辛くも、なんとか捕獲用のケースから逃げ出せた他の子犬に乗じて、その子犬もチンピラから逃げ出すことに成功するが、動きがとろいこともあってか、他の子犬とはぐれてしまう。
次の日になって、その子犬は迷い犬として歩き回り、偶然、ニュートン一家の、家の中へと入っていく。ちょうど、犬が欲しいと思っていた一家。父親のジョージは犬の世話が面倒なことを理由に、犬を飼うことに反対するが、家族に懇願されて仕方なく賛成する。名前を決める際、ベートーベンの運命に合わせて吠えたことから、犬の名前は「ベートーベン」に決まった。
ファミリー映画というのが、最近、少なくなっているように思います。ある一家を主役に据え、一家のドタバタを描いていく――そんなコメディ映画を最近めっきり見なくなったように思うのです。一時期は「粗製濫造されすぎ」というほど、作られていたジャンルでもあるのですが…。
そんなファミリー映画で、ホームアローンと並んで語られるものといえば、コレになると思います。
ベートーベン。
バーナード犬、ベートーベンを主役にしたコメディ映画で、当時は、かなりのヒットを記録し、続編も、何度となくつくられた映画シリーズの第一作目になります。

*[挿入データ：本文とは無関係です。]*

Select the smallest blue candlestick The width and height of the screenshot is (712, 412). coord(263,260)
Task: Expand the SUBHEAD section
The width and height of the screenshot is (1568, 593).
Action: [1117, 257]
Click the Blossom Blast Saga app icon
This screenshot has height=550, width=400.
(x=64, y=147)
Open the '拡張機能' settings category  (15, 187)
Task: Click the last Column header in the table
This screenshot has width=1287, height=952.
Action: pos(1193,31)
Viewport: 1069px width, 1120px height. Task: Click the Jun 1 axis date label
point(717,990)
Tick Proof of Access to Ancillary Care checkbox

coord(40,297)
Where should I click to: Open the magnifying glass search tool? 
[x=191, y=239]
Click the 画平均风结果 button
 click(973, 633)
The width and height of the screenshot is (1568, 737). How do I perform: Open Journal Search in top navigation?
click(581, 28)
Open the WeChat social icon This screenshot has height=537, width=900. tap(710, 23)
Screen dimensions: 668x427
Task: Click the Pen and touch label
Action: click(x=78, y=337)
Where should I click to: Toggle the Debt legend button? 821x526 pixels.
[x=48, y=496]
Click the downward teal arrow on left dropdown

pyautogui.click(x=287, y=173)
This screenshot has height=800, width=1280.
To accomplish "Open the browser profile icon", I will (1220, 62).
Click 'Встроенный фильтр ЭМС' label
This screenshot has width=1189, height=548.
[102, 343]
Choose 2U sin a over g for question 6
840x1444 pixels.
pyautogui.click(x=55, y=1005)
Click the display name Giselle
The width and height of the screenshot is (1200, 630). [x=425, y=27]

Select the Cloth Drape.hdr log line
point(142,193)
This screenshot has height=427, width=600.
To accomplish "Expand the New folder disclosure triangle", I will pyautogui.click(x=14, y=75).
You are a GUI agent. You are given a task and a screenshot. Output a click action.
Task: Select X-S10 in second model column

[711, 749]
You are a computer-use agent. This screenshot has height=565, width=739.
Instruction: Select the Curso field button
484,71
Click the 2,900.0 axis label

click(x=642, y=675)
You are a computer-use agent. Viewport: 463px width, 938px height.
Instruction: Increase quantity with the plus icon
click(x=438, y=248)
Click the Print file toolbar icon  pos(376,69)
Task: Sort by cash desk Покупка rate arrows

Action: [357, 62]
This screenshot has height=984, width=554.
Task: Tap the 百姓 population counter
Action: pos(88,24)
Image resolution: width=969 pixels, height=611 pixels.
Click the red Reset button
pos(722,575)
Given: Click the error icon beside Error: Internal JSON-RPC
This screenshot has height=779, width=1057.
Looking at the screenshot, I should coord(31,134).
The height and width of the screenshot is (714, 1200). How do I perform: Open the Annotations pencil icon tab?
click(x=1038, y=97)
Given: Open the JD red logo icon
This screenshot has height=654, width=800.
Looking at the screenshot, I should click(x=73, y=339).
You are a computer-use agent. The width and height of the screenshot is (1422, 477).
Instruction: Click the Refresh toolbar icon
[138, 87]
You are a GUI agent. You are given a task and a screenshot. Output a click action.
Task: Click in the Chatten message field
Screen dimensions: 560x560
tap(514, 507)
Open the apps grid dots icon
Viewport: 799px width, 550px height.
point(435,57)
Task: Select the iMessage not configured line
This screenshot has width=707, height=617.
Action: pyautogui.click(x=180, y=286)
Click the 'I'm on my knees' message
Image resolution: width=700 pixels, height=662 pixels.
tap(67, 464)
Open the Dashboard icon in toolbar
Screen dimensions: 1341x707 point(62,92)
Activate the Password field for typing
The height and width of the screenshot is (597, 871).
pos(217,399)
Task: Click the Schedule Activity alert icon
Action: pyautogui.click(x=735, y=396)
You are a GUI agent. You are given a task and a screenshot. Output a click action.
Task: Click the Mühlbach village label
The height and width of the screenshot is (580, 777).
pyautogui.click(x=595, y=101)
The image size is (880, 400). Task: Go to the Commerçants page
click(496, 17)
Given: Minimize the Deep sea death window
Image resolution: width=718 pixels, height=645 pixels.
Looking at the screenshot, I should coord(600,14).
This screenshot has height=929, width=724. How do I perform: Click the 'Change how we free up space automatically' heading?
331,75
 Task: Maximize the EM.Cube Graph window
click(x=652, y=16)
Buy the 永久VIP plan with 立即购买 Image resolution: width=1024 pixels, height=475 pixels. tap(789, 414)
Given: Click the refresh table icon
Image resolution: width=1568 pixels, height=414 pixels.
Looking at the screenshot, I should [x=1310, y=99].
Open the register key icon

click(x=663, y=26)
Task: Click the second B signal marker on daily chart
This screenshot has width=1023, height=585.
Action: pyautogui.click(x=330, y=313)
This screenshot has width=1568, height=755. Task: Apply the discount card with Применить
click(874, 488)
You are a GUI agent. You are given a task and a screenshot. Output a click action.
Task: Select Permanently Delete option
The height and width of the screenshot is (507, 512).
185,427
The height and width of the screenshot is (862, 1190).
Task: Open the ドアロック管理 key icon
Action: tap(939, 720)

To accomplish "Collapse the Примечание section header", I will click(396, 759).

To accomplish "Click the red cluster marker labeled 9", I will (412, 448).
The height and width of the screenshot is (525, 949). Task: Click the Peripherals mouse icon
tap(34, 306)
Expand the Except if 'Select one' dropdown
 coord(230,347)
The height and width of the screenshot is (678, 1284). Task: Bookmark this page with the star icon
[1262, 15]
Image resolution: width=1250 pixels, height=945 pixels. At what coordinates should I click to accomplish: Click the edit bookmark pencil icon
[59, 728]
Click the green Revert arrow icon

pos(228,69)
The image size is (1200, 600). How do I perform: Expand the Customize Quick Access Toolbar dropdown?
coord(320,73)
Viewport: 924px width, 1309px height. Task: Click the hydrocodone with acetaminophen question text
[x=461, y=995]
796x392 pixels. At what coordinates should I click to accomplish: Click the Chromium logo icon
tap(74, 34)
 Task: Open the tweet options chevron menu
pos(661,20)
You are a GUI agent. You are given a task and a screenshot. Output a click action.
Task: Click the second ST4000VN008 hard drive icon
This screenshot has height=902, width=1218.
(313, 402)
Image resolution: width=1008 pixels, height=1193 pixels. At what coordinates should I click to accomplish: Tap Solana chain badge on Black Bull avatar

正直、ある世代より上の世代の方たちにとっては「あー、あの映画」となる程度には、有名な映画だと思います。……ある世代から下になるとまったく馴染みがないかもしれませんが。
実際、この一作目は面白いです。もちろん、いろいろご都合だったり、コミカルすぎて「これはちょっと……」というところもあったりはしますが、それらに目をつぶれば、非常に楽しめる映画となっています。
犬が主役の映画ですが、意外と、犬を単純に良いものとしては描いていません。ハッキリ言って、映画序盤はこのベートーベン、とても汚いです。汚いというのは、ズルいという意味ではなく、汚れているという意味です。大型のバーナード犬ということもあり、ベートーベンはしょっちゅう家を汚します。それもまあ、なにもかもをグチャグチャにしてしまうレベルで。
この、単に「動物はかわいい」というだけではなく、「動物ってすごく汚い」というところにまで注視して、それをコメディタッチで描いているところがこの作品の、なによりもの面白さでしょう。この描写がリアリティと説得力を作り上げているのです。
きっと、この「ペットのせいで家が汚れる描写」に、ペットを飼ったことがある人は共感を覚えてしまうことでしょう。
話自体は、極めて分かりやすく、単純明快と言っていいと思います。端的に言えば、そんなに頭を悩ませなくてもいい映画と言えます。(このような書き方だと、少し皮肉めいた言い方に聞こえてしまうかもしれませんが…)僕は頭を悩ませる映画も大好きですが、こういった、分かりやすい映画も大好きです。